Sang pengembara lantas mendatangi seorang Pandito (Izzudinil Qowim) di sebuah padepokan. Pandito yang sakti ini tahu persis siapa sebenarnya jatidiri si pengelana, namun diminta merahasiakannya. Pandito lantas memberikan sebuah pusaka berupa busur panah yang akan dipergunakan mengikuti sayembara di kerajaan Ngrawan untuk memperebutkan Dewi Kumudaningrat.

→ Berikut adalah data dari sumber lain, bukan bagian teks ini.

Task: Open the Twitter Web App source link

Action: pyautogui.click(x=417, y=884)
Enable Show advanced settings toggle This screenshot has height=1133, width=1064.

Dalam sayembara itu Patih Sundul Mega dan Tumenggung Pancat Nyawa tidak berhasil memanah sebuah sasaran. Kemudian datanglah seorang pemuda yang mengaku Wiruncana dari sebuah desa untuk mengikuti sayembara. Raja Ngrawan Raden Carang Aspo (Ali Rizqoh) meremehkannya dan mengancam akan memenggal leher pemuda itu manakala gagal memanah. Tetapi kemudian semua dikagetkan karena Wiruncana berhasil memenangkan sayembara. “Siapa kamu sebenarnya anak muda?” tanya Raden Carang Aspo.

Maka dibukalah penyamarannya, bahwa pemuda desa itu sesungguhnya adalah Raden Panji Kudanarawangsa. Semuanya lantas menghormat. Raden Carang Aspo kaget karena ternyata Wiruncana adalah kakaknya. Selesai.

Begitulah cerita ringkasnya. Tidak perlu ditunjukkan pesta pernikahan Dewi Kumudaningrat dengan Raden Panji sebagaimana janji sebagai hadiah bagi pemenang sayembara. (Apalagi malam pertama, hush). Juga tidak perlu lagi diceritakan apakah kemudian pagebluk di kerajaan Rancang Kencana dapat teratasi. Anggap saja sudah berhasil.

Pertunjukan ini berjalan linier dan mudah diikuti karena ada peran dalang (Nanda Sukmana) yang menyampaikan narasi. Di sinilah perbedaan  dengan pertunjukan asli Wayang Topeng Jatiduwur dimana dalang juga membawakan semua dialog pemain. Dalam pertunjukan ini para pemain dapat berdialog sendiri karena memang tidak terhalang oleh topeng seperti aslinya.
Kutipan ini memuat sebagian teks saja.